RECORDS FOR PROCESSING:
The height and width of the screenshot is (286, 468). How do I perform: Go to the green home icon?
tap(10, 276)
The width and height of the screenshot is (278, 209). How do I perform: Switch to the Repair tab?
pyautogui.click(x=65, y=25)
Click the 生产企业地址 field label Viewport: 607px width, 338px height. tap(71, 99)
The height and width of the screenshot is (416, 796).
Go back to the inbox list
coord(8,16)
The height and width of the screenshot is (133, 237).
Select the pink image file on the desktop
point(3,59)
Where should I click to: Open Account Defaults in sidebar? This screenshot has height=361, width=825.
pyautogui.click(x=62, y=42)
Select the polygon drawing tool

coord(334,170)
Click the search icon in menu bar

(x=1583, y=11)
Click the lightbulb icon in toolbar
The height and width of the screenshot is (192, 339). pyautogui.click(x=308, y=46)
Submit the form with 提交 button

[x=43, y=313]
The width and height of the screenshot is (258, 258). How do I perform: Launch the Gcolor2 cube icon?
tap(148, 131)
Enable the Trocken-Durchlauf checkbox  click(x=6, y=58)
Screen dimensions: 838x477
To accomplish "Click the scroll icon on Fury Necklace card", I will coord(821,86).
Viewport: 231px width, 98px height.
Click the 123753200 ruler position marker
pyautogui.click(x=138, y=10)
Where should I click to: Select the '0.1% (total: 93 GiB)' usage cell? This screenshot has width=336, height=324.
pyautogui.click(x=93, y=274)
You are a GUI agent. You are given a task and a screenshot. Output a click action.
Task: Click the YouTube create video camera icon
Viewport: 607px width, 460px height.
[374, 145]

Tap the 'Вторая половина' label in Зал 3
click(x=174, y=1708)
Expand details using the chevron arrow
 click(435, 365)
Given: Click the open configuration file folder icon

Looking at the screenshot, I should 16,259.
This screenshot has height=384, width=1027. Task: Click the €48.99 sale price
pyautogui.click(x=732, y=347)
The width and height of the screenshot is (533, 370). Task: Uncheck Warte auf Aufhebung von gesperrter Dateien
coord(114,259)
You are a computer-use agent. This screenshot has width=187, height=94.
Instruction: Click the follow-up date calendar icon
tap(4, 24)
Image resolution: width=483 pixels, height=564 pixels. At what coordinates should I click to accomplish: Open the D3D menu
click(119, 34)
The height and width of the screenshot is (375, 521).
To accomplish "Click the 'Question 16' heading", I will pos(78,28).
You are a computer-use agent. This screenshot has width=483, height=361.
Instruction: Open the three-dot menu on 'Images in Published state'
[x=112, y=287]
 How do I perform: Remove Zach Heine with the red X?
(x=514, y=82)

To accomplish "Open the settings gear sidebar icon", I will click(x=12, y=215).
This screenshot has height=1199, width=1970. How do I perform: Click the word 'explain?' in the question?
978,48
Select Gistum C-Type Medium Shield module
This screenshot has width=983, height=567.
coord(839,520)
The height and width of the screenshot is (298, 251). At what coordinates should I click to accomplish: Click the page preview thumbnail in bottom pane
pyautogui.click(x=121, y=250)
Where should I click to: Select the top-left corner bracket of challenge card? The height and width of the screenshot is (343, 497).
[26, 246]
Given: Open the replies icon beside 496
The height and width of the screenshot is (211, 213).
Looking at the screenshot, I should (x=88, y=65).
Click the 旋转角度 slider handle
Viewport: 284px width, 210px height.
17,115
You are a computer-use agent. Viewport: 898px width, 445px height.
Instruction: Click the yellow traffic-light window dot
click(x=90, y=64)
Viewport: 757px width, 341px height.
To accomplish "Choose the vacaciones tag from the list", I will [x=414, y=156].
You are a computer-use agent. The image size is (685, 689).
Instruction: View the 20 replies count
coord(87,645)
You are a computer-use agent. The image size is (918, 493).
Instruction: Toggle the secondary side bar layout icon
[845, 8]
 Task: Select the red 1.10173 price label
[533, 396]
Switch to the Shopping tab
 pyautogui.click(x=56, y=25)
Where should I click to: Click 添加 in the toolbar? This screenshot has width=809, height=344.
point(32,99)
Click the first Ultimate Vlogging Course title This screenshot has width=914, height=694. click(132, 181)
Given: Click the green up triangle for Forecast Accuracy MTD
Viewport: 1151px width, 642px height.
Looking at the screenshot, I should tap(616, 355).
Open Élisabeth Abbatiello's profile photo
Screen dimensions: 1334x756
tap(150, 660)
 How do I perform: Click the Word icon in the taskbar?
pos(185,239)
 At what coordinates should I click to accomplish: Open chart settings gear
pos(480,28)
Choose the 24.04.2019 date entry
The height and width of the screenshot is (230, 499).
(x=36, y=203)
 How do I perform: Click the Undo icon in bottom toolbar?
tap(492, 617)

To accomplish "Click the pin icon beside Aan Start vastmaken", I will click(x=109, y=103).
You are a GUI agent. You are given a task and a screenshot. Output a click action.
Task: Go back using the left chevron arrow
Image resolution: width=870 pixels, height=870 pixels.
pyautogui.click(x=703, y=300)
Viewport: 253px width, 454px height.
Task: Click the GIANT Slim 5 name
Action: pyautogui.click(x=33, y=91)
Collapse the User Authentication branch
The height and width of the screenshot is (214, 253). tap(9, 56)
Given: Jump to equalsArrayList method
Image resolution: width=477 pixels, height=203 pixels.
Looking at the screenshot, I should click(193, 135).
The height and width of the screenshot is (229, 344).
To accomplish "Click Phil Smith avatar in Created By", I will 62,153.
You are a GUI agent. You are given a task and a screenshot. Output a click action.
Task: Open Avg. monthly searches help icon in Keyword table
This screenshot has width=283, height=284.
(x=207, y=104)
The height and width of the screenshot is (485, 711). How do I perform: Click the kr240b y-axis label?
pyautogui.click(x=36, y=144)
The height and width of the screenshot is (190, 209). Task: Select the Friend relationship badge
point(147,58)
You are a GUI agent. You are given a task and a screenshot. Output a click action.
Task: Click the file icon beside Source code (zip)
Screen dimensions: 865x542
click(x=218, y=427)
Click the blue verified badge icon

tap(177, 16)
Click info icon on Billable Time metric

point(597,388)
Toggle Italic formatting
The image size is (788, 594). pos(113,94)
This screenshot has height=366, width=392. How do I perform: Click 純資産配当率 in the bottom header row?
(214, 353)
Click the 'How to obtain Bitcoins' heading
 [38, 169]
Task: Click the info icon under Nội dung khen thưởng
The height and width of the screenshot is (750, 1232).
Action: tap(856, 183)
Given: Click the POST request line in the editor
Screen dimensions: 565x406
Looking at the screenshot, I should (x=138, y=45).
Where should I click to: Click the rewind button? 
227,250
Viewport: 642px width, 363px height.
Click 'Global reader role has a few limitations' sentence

YOUR ASSIGNMENT:
Please copy each line from the material above in which the string "beside" appears.

ANSWER TO THE PROBLEM:
Given: Open the replies icon beside 496
To accomplish "Click the pin icon beside Aan Start vastmaken", I will click(x=109, y=103).
Task: Click the file icon beside Source code (zip)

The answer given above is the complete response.